Below: picture by Megapixx shared via Flickr – licence CC-BY SA 2.0
The Veiled Virgin
Despise it is not a very antique example of sculpture, not much is known about the artwork. The historians believe that the Milanese sculptor created the piece during his stay in Rome in 1850 and wanted to metaphorically represent the country, in that period called Risorgimento, Italian Unification epoch. The feminine face represents the Virgin Mary with her eyes shut, head tilted downward, with an expression resembling either the praying or a peaceful sorrow.
Below: picture by Shhewitt shared via Wikipedia – licence CC-BY SA 4.0
The sculpture was realised with the Carrara marble, one of the most precious types for the sculpture of that era. This Tuscan marble was furthermore a classic for the representation of veils, popular theme for the peers of the sculptor Strazza. Amongst the other marble sculptures of that period it can be mention the “Veiled Lady” by Raffaele Monti (1818-1881) and the piece called the same way by Pietro Rossi.
Below: the Veiled Lady, 1845, Castle of Racconigi. Picture by Paolobon shared via Wikipedia – licence Creative Commons
Below: the veiled vestal represented in the Chatsworth House by Raffaele Monti. Picture by Sophie234 shared via Wikipedia – licence Creative Commons
The Virgin in Canada
The sculpture was sent in Canada in 1856 where the bishop of Terranova John Thomas Mullock, praised the piece with the words:
“Received safely from Rome, a beautiful statue of the Blessed Virgin Mary in marble, by Strazza.
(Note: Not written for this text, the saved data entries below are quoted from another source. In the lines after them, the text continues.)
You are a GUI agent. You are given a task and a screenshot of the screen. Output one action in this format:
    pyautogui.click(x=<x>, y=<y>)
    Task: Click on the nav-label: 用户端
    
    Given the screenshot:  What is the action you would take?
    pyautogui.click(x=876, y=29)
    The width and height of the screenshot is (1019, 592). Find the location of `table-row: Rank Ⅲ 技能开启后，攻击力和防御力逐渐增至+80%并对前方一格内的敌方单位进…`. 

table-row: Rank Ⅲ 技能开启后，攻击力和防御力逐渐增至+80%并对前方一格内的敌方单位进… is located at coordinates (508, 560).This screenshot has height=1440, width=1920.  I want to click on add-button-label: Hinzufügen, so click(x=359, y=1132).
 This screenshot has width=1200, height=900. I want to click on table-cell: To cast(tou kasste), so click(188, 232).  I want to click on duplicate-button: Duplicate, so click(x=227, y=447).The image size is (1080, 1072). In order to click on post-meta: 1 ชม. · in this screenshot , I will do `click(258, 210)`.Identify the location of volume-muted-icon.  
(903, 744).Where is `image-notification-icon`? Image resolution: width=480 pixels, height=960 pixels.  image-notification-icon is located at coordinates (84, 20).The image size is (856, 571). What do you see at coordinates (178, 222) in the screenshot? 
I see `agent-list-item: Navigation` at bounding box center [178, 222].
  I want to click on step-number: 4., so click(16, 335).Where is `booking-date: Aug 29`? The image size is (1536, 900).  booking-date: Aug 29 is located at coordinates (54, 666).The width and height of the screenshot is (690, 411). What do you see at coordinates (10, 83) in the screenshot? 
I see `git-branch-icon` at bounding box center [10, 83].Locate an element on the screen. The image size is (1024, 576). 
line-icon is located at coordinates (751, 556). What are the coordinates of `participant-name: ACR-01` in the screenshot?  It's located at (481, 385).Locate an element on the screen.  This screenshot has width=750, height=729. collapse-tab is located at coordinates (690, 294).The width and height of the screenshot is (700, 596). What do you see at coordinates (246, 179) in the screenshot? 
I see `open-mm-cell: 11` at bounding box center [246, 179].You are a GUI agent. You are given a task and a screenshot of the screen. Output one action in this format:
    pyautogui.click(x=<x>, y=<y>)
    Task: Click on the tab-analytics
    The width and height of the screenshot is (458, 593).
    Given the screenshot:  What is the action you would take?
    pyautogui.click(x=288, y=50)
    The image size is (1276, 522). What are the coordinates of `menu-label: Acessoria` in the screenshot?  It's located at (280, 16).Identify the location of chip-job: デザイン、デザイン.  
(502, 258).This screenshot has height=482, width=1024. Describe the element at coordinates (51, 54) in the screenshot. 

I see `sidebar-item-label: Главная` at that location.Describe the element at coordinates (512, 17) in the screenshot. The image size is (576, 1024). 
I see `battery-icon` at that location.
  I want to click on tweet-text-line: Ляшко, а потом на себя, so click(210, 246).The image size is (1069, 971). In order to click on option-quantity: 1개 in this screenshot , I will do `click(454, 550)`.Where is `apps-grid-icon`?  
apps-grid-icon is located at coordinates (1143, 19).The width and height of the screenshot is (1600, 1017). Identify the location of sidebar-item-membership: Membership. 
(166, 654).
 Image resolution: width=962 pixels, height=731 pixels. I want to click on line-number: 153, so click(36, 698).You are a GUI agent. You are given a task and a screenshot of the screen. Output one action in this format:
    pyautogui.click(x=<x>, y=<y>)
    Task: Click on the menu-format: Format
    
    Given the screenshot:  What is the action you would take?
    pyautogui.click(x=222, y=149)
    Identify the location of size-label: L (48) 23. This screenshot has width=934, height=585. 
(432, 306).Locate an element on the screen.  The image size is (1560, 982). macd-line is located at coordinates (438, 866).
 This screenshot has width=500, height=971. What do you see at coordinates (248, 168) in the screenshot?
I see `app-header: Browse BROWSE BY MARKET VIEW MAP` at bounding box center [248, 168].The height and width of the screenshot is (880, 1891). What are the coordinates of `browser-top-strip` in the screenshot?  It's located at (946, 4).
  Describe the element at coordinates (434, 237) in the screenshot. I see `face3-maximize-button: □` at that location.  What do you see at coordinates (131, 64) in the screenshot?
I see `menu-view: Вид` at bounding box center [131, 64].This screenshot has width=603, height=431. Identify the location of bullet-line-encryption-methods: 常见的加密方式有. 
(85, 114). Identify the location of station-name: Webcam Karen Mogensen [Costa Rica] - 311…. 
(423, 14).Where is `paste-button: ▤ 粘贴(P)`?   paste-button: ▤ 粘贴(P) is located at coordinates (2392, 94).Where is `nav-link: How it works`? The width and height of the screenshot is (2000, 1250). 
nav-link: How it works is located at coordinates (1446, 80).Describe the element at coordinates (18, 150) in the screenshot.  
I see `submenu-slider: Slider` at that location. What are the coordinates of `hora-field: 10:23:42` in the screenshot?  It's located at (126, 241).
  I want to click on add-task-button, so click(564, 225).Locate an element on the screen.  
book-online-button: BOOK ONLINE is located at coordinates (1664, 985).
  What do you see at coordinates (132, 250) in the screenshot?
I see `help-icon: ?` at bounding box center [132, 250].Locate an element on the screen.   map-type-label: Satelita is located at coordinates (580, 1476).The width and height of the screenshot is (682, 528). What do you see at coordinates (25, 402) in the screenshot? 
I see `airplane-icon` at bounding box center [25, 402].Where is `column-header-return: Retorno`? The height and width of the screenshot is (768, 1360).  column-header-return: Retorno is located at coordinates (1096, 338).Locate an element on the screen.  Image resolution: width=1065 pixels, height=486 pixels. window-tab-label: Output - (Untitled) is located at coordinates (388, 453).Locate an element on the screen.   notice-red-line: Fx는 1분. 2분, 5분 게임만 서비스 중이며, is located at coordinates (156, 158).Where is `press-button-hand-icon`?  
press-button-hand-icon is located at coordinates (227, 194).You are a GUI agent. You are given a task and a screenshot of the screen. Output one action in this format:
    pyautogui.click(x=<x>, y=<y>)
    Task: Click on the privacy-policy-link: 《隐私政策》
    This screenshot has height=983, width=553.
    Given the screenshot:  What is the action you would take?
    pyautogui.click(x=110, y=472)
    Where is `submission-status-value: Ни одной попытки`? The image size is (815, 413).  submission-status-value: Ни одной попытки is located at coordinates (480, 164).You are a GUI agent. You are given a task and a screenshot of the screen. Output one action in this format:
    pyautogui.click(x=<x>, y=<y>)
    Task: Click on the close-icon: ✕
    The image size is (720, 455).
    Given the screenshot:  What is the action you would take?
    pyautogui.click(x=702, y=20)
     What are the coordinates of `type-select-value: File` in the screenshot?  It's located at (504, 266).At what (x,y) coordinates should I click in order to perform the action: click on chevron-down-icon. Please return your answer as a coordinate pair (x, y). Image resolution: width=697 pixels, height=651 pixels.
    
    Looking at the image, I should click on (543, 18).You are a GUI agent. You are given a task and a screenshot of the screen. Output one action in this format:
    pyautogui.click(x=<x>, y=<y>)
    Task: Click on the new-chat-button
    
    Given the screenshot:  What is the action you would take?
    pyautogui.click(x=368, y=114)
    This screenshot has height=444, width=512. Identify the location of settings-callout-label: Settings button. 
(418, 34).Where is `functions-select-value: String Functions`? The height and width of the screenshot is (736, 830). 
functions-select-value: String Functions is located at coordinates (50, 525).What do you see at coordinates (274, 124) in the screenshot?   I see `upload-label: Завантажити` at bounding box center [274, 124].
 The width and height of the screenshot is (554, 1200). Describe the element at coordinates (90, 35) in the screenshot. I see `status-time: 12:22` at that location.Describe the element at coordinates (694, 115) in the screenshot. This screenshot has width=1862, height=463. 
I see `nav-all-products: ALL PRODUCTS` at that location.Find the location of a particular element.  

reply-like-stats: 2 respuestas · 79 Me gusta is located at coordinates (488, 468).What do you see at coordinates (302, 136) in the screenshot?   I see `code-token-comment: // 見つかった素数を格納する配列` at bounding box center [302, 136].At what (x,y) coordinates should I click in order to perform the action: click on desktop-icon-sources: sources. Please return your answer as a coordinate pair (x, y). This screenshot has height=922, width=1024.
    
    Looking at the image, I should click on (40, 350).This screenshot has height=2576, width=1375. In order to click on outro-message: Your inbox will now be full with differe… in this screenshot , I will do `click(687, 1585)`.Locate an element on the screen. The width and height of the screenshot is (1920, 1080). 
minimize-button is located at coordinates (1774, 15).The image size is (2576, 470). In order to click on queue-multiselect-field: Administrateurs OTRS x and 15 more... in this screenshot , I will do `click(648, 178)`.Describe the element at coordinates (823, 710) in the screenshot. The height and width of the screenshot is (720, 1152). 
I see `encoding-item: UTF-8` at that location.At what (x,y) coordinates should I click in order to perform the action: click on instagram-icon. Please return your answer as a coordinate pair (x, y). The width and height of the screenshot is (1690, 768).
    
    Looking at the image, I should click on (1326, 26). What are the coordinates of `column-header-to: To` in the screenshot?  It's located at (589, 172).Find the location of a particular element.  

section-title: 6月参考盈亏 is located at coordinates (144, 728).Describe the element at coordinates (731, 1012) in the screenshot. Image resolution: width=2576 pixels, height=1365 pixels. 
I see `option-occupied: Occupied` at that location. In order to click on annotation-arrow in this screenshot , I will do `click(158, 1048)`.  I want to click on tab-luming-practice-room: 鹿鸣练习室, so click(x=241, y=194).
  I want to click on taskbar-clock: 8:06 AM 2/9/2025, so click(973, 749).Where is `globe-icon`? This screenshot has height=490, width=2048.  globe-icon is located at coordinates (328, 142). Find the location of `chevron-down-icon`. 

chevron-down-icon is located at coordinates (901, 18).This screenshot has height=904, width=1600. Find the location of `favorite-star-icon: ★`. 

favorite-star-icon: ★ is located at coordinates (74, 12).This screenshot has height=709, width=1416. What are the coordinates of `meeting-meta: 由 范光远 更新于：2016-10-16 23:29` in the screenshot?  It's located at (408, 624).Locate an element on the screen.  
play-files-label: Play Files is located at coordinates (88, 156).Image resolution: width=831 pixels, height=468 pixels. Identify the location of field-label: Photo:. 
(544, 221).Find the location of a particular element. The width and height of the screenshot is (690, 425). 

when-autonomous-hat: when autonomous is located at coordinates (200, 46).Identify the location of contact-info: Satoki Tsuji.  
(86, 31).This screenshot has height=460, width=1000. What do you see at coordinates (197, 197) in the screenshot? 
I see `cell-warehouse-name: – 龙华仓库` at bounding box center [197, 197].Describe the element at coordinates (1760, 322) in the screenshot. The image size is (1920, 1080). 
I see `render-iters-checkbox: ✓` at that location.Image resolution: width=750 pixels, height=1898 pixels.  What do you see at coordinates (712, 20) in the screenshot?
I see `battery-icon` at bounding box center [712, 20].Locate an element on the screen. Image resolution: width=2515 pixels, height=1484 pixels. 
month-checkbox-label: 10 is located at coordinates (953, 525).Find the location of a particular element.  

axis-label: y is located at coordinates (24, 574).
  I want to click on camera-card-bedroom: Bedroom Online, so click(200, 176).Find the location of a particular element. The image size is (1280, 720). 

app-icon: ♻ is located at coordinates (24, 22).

The face is veiled, and the figure and features are all seen. It is a perfect gem of art”
Its transfer was documented with great enthusiasm by a local journal, The Newfoundlander:
“To say that this representation surpasses in perfection of art, any piece of sculpture we have ever seen, conveys but weakly our impression of its exquisite beauty. The possibility of such a triumph of the chisel had not before entered into our conception. Ordinary language must ever fail to do justice to a subject like this – to the rare artistic skill, and to the emotions it produces in the beholder”.
In 1862 the Veiled Virgin was moved from the Episcopal Palace of the cathedral of St. John in Terranova and Labrador to the convent of the “Suore della Presentazione”, where it remained ever since.